Я ложусь на холодный цементный пол, и пусть вся грязная пыль, микробы и споры ядовитой черной плесени делают со мной, что хотят. Внутри все трясется. Если я не ошибаюсь, мы с Оскаром только что поругались. А я после мамы ни с кем не ссорилась. И не сказать, что это совсем неприятное чувство.
Рекорд у него девять дней. Черт, черт, черт. Он такой.
Я пытаюсь собраться, думая, когда же придет Гильермо, стараясь сконцентрироваться на том, зачем я здесь, на скульптуре, которую собираюсь делать, пытаюсь заставить себя подумать о том, что может таиться в моем учебном камне, а не о признании, что София с Оскаром не пара! И тут входит он, размахивая перепачканным глиной полотенцем.
Увидев, что я трупом лежу на полу, Оскар вскидывает бровь, но не комментирует.
– Белый флаг, – сообщает он, протягивая мне совершенно не белое полотенце. – Я пришел с миром. – Я поднимаюсь на локтях. – Знаешь, ты была права. Ну, частично. Это действительно было позерство. Я позер. Этого во мне до фига. На девяносто восемь процентов. Намерения мои редко бывают благородны. Не так уж и плохо, когда тебя в кои-то веки вызывают. – Он подходит к стене. – Смотришь? Дамы и господа: сейчас он прислонится. – Оскар упирается плечом в стену, скрещивает руки, дерзко склоняет голову, щурится, и из него выходит Джеймс Дин получше самого Джеймса Дина. Я, не сдержавшись, смеюсь, чего он и добивался. Сам Оскар улыбается. – Ладно.
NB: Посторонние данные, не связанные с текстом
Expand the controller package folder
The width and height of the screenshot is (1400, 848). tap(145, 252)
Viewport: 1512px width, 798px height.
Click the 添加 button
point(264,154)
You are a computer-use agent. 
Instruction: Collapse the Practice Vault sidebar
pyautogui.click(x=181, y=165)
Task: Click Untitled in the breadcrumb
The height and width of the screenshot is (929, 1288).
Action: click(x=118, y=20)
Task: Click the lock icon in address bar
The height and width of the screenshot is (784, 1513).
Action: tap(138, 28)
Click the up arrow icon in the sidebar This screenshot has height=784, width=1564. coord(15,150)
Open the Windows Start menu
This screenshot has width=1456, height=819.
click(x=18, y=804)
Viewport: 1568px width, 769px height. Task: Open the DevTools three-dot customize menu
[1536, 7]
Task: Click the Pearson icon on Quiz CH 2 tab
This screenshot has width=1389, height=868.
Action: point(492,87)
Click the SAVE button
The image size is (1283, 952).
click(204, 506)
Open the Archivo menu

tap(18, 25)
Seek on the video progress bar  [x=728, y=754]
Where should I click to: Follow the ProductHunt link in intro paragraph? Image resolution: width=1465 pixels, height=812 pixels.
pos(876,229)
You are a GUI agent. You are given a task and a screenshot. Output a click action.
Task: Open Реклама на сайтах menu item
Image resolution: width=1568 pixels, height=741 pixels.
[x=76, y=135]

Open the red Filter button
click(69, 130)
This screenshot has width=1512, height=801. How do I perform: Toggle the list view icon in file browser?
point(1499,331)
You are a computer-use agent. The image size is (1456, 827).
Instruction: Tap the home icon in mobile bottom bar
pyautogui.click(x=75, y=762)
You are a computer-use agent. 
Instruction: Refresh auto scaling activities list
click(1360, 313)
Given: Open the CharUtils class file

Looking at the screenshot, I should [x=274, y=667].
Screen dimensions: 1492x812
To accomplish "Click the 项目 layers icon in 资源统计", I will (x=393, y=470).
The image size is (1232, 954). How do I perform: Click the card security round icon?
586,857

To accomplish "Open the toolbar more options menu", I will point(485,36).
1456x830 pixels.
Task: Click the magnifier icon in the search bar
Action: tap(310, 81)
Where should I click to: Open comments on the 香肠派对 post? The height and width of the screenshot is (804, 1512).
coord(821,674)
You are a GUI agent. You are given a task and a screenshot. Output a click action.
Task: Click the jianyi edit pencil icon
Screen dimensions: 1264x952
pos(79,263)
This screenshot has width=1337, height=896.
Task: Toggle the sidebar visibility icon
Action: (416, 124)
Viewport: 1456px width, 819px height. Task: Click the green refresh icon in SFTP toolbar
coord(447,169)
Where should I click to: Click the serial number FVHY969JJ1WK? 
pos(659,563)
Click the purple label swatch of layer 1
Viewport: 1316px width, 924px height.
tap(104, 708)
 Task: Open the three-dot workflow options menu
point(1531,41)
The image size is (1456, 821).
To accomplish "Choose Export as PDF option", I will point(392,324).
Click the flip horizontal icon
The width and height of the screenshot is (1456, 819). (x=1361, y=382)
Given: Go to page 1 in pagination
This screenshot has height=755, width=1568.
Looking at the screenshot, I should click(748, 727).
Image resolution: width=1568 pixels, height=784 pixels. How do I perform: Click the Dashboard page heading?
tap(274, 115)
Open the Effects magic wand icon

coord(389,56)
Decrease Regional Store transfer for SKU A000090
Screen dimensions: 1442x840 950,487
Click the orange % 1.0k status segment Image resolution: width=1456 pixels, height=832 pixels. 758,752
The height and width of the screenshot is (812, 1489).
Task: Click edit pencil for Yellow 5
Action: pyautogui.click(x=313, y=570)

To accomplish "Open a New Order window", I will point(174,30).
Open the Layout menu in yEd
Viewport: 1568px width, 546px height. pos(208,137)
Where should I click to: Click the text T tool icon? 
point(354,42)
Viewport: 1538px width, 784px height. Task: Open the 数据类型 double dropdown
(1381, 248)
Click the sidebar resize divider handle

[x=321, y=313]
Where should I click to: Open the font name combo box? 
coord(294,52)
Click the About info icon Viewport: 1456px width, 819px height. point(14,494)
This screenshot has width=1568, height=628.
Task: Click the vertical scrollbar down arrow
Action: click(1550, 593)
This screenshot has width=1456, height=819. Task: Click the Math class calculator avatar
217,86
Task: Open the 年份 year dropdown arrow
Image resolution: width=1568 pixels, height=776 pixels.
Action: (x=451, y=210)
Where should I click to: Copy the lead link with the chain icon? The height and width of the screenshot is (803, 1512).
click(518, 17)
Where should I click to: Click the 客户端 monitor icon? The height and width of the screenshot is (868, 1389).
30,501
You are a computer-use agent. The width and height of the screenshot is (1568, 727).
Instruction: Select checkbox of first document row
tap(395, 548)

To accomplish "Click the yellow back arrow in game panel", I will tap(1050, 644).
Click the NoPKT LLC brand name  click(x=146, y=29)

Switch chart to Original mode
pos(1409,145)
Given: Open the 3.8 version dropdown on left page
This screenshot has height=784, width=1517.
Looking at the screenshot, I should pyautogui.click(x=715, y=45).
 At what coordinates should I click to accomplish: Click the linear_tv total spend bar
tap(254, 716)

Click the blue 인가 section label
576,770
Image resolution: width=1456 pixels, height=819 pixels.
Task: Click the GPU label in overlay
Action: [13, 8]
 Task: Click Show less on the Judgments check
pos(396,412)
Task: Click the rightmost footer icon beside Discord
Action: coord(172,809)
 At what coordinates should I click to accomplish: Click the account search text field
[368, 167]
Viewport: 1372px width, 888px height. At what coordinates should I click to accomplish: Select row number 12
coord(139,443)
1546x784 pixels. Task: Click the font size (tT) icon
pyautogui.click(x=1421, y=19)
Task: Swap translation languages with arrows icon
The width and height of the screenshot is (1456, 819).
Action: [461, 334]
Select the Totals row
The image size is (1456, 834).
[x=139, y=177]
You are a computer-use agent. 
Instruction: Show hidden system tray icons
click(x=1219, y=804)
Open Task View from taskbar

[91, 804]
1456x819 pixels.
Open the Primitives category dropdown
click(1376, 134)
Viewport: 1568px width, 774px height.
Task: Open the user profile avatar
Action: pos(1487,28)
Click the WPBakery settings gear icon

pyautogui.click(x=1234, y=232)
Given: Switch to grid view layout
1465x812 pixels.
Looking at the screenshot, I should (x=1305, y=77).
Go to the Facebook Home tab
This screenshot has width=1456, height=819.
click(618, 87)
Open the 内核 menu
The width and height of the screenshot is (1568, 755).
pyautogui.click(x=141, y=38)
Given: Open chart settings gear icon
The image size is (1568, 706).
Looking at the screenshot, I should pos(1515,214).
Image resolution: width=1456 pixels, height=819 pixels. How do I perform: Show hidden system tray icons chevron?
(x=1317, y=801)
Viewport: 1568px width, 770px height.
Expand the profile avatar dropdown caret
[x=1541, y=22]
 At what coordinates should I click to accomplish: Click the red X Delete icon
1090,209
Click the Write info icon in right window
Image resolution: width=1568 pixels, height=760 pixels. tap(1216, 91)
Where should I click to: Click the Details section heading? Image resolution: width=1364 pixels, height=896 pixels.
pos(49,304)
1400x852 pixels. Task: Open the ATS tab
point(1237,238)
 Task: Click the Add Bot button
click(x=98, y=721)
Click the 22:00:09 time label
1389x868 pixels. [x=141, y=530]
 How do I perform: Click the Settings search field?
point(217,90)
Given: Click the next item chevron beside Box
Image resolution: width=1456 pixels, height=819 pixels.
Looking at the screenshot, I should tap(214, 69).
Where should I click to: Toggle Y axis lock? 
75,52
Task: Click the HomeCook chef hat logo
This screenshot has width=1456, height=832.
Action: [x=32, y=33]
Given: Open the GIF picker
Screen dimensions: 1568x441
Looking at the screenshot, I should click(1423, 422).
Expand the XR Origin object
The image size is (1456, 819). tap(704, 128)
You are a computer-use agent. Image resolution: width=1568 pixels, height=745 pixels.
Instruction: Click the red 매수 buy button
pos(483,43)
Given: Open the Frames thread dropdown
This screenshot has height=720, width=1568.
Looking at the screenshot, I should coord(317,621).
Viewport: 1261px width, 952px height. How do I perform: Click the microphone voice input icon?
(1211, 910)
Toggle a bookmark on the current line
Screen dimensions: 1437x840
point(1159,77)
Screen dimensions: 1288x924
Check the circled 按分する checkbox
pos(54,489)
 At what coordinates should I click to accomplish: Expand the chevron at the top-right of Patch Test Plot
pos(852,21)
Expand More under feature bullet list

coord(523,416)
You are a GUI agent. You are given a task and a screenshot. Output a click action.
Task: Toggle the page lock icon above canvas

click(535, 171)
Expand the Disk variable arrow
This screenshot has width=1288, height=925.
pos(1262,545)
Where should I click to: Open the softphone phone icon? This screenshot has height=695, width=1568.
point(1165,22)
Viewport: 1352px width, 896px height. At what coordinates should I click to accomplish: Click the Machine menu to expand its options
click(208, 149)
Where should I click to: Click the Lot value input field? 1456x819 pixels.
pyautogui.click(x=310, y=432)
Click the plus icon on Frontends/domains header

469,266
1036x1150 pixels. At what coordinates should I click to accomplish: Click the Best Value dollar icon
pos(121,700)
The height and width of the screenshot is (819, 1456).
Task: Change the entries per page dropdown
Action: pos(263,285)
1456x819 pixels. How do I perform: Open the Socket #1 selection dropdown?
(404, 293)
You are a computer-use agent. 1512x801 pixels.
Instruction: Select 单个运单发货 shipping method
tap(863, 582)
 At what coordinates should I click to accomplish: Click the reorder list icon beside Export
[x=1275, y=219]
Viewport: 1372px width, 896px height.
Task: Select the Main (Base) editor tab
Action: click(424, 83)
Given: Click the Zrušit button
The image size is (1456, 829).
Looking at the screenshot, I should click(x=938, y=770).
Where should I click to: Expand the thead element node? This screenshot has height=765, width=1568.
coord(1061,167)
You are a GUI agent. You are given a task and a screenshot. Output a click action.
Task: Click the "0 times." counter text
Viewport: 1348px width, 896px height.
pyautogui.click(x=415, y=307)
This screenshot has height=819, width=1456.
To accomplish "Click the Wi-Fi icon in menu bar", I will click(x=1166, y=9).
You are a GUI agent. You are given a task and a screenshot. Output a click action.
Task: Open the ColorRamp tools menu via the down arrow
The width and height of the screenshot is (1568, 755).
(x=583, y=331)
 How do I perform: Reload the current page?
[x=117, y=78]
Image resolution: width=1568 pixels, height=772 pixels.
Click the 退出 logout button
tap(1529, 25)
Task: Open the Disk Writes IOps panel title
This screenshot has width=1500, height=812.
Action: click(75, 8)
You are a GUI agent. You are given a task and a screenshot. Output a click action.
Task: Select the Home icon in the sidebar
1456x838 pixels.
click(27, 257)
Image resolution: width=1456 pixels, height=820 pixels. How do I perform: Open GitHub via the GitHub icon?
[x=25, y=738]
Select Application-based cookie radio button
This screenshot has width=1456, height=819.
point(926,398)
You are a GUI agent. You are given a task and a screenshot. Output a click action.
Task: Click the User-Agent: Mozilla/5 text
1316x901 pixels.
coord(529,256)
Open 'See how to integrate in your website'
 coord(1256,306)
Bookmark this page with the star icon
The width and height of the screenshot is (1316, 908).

Едем дальше. – Он отходит от стены и принимается шагать по комнатке, словно защитник в суде. – Мне надо поговорить насчет тех апельсинов, а заодно и о красной ленточке, повязанной у тебя на запястье, а заодно и о невероятно огромной луковице, которую ты носишь с собой уже несколько дней… – Он смотрит на меня так, типа, «попалась!», а потом лезет в карман и достает оттуда ракушку со сколом. – Хотел рассказать тебе, что постоянно ношу при себе мамину волшебную ракушку, потому что иначе я умру, вероятнее всего, уже через несколько минут. – Я снова смеюсь. Мне даже страшно, что он умеет быть таким очаровательным. Оскар бросает ракушку мне. – Более того, я разговариваю с ней во снах. Она умерла три года назад. Иногда, – продолжает он, – я ложусь днем, как сегодня, просто проверить, вдруг она захочет что-то мне сказать. Я никогда никому, кроме тебя, об этом не рассказывал, но я перед тобой в долгу за то, что подслушивал. – Он подходит ко мне и выхватывает ракушку, по-мальчишески очень мило улыбаясь. – Я так и знал, что ты захочешь ее слямзить. Но фиг тебе. Это самое ценное, что у меня есть. – Оскар снова прячет ее в карман, встает надо мной – глаза блестят, улыбка неистовая, анархичная, он совершенно неотразим.
Боже. Сжалься. Пожалуйста. Над. Бедной. Девочкой. С. Бойкотом.
И вот он уже оказывается на уровне моих глаз, а потом ложится на грязный пол рядом со мной. Да. Я издаю такой звук, который можно описать только как «писк восторга». Он складывает руки на груди и закрывает глаза. Я так же лежала, когда он вошел.
– Неплохо, – комментирует Оскар. – Мы как будто на пляже.
Я снова занимаю такую же позу рядом с ним:
– Или в гробах.
– Что мне в тебе нравится, так это оптимизм.
И снова смех.
– А я реально рада, что ты тоже лег на пол, – говорю я весело, действительно видя все в радужном свете, потому что знаю, что больше во всем мире нет никого, кто вот так вот полежал бы со мной на полу. И кто носит в кармане ракушку, чтобы не умереть. И кто ложится спать, чтобы пообщаться с умершей матерью.
Нас накрывает уютное молчание. По-настоящему уютное, как будто мы уже несколько жизней лежим с ним на грязном полу, как трупы.
– Это было стихотворение Элизабет Барретт Браунинг, – говорю я.
– «Насколько я тебя люблю?» – напевно произносит он. – «Дай подсчитаю».